* **Passage shown**:
For the second year, the Relay For Life of Greater Stanislaus County will be hosted at John Thurman Field in Modesto. And it will feature some ‘shimmer and shine’ as classic cars join the fun.
The signature fundraising event of the American Cancer Society – with funds raised going to research, advocacy and patient services – this year’s local Relay is set for Saturday, Oct. 8 through Sunday, Oct. 9, running from 9 a.m. Saturday to 9 a.m. Sunday.
The 24-hour format is designed to remind everyone that “Cancer never sleeps” and the goal is to have a member of each participating team on the track at all times. This is not a running, event, however; team members walk around the track at John Thurman Field and can also take part in a number of fun, day-of activities, contests, enjoy music, food and more. Cancer survivors are special guests and all in the community are welcome and encouraged to attend to support the ACS mission.
After not being able to have in-person Relays during the COVID year of 2020, the decision was made to consolidate several events around the region for 2021. That brought the Modesto, Turlock and Oakdale (which included the communities of Oakdale, Riverbank and Escalon) Relays under one umbrella. It was christened the Relay For Life of Greater Stanislaus County and moved to the Modesto Nuts minor league ballpark, John Thurman Field.
Returning there this year, and with a Grease/’50s theme, a fun addition is the Classic Car Show, with cars, trucks and motorcycles all welcome. The show pays homage to Modesto’s place in ‘cruising’ history, as the city was the birthplace of George Lucas, and in turn inspired his iconic “American Graffiti” film.

* **Task requirements**:
1. What theme does this year's event have, according to the Relay For Life article?
2. Write a continuation of the Relay For Life article, picking up right after its final sentence.
The data that comes next is drawn from a separate source.

* **The data**:
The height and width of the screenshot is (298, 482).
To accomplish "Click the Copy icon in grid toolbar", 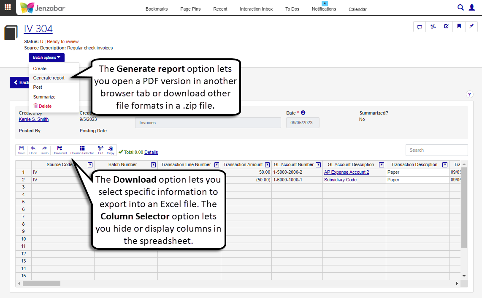I will [111, 150].

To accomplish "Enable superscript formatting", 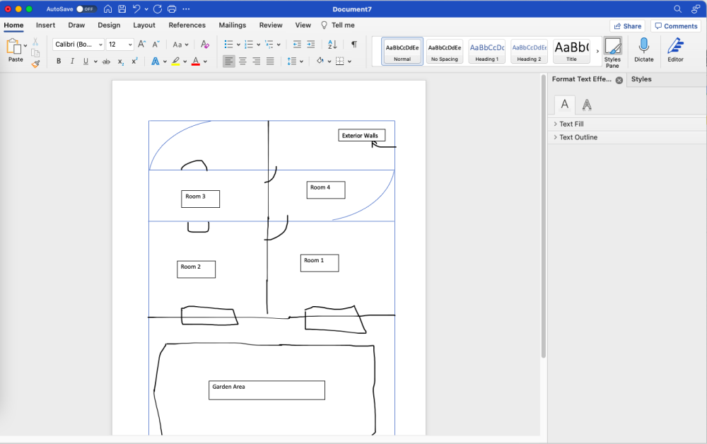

* **Exercise results**:
1. This year's Relay has a Grease/'50s theme.

2.
Among the groups expected to display some of their vehicles is the Pharoahs Car Club, based in Modesto, led by Pharoahs International President Wyatt Bowman. Club member Lori-Sue Kersenbrock – a cancer survivor – plans to have her 1977 El Camino in the show at Relay, joined by her husband, Walter. Both are longtime members of the local Pharoahs group, Lori-Sue is a Corporal and Water is a General.
“We have members from Modesto, Ceres, Waterford, Sonora,” Lori-Sue explained of the wide reach of the classic car club.
In existence since 1948, Bowman took over as president in 1979, purchasing the Pharoahs when the struggling club had just a handful of members, slowly building it back up over time. Now, with several thousand members in the Pharoahs International in such diverse countries as Australia, Italy, Canada, Spain and Germany, to name a few, Bowman said they also have about 250 members in the Modesto-area group.
For Lori-Sue, her affection for classic cars started at a young age.
“Probably since I was born,” she said, smiling. “My grandfather had some back east in Michigan and I always watched him rebuilding them.”
The family would visit Michigan at different times, said Lori-Sue, who was born and raised in Pomona.
Her restored 1977 El Camino was originally owned by her husband’s father and they decided to keep it in the family.
“We’ve been doing a lot of work on it,” she said of the family project.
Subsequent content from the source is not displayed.